Chapters 10, 11 and 12 Summaries

Chapter 10 Summary

In chapter 10, we learn that Melody was potty trained at age 3. Melody and her mom have worked out ways to communicate her basic wants and needs. She so desperately wants to be able to tell her mom that she loves her. She also desperately wants to communicate with others so that they would know what she is thinking. She tells us that “words are exploding in her brain” and gets frustrated with the limitations of her communication board when she can’t get her father to understand that she just wants a hamburger and fries from McDonalds.


Chapter 11 Summary

In chapter 11, we learn that Melody gets a new electric wheelchair that gives her freedom as well as participation in “inclusion” classrooms. She loves her new teacher in her self-contained room who has brought back books on tape for her to listen to. Mrs. Lovelace, the music teacher in her first inclusion classroom plays music and helps her see colors again. She makes her first friend, a typical kid, named Rose. It is ironic that as their communication increases, they get “shushed” by the teacher. She never had a teacher tell her to be quiet before and she loved it! She is starting to feel like the rest of the kids and wonders if she will ever get to go to the mall with one of them.


Chapter 10 Summary

In chapter 12, we learn of additional inclusion classrooms being added to her day as well as getting a mobility assistant, named Catherine. Mrs. Gordon, her reading teacher is providing Melody with books on tape, she is able to take tests using her communication board and loves working on assignments assigned in the regular classroom. She is also getting frustrated with the limitations of her communication board. We again learn of her frustration when the class substitute had them watching The Lion King, a movie shown too many times as well as completing simple, not 5th grade, addition during math. She wonders what Rose is doing in her regular classroom and if she’d ever get to learn long division.

–Karen Reynolds


5 thoughts on “Chapters 10, 11 and 12 Summaries

  1. Laura Woodring says:

    Many self contained classrooms do not participate in mainstreaming, outside of special areas and lunch/ wellness. This is a good reminder of its importance, to expose our students to typical peers and experiences. The Natural language and novel vocabulary experienced would benefit many of our kids.

    • Kathleen Russell says:

      Melody’s world is opening up little by little. Even simple things like being able to let her mom know when she has to go to the bathroom have helped. However, with the communication board that she has (at this time), she is limited in hear ability to convey her thoughts – like when she can’t even let her dad know that she wants McDonald’s.

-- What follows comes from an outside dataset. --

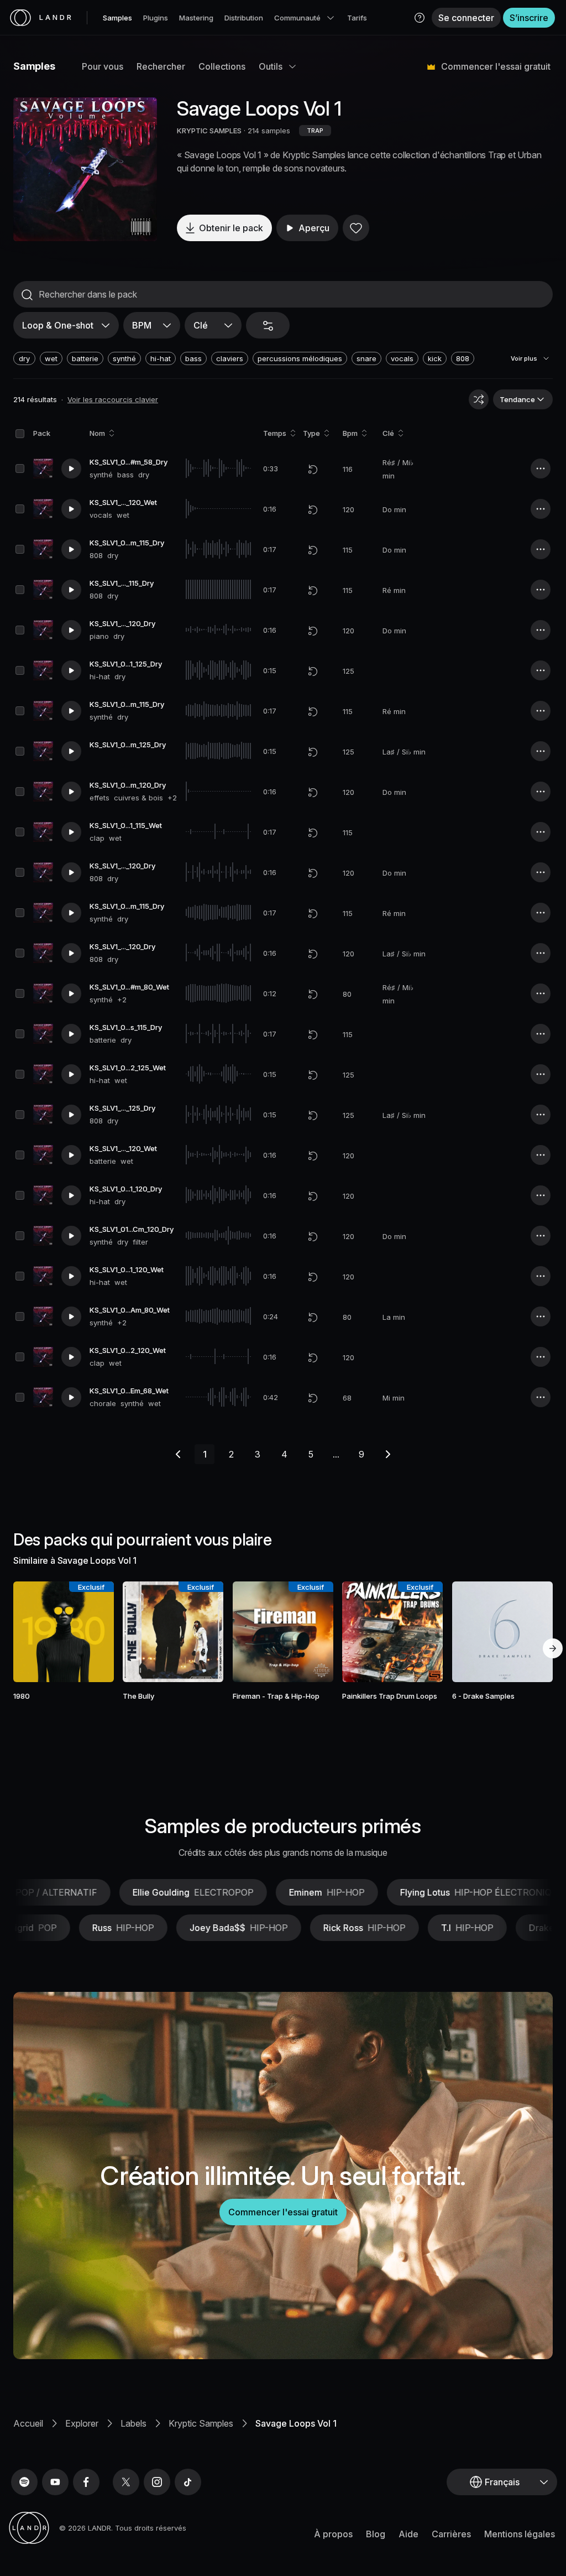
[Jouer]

No wonder some of our students throw tantrums for no apparent reason. We just need to know that they are frustrated because they can’t communicate wants and thoughts.

  2. Jecel Goyala says:

    Although medical professionals believed Melody would be unable to complete many simple tasks, her ability to bathroom-train herself demonstrates her perseverance and work ethic.
    Melody’s most important relationship is with her mother, who, because she can communicate with Melody and understand her intelligence, remains her biggest advocate (It makes me to get more excited to be a mom.).
    Mrs. Shannon is another important authority figure because she believes in Melody’s abilities and tries her best to accommodate both Melody’s disability and her intelligent mind. We need more of her for our children.
    Melody is technically included in more and more inclusion classes as the school year goes on. Although Melody reminds readers (us) that “‘inclusion’ doesn’t mean I’m included in everything,” she’s still excited to sit in classes, change classrooms, and have kids greet her in the hallways. It only shows the importance of mainstreaming.

  3. Aimee Burton says:

    Inclusion is so important but I often find myself hesitant to suggest it or talk about it’s importance with teachers because I feel like I need to “stay in my lane”. Has anyone else had successful conversations with teachers or other team members about inclusion or has anyone maybe helped facilitate it? I’d love to know how to open up that conversation more while staying in my lane. 🙂

  4. Sarah Crady says:

    Melody’s relationship with her mother is so important. I loved reading Melody recount how her mother has always known her needs and wants- that’s the wonderful thing about mothers. I was so sad reading Melody talk about how she knew all of the names of the other children in 5th grade because she had watched them play over the years- but none of the children knew who she was. I think this reminds us as educators and those of us that are parents the importance of teaching inclusion as well as compassion to our kids.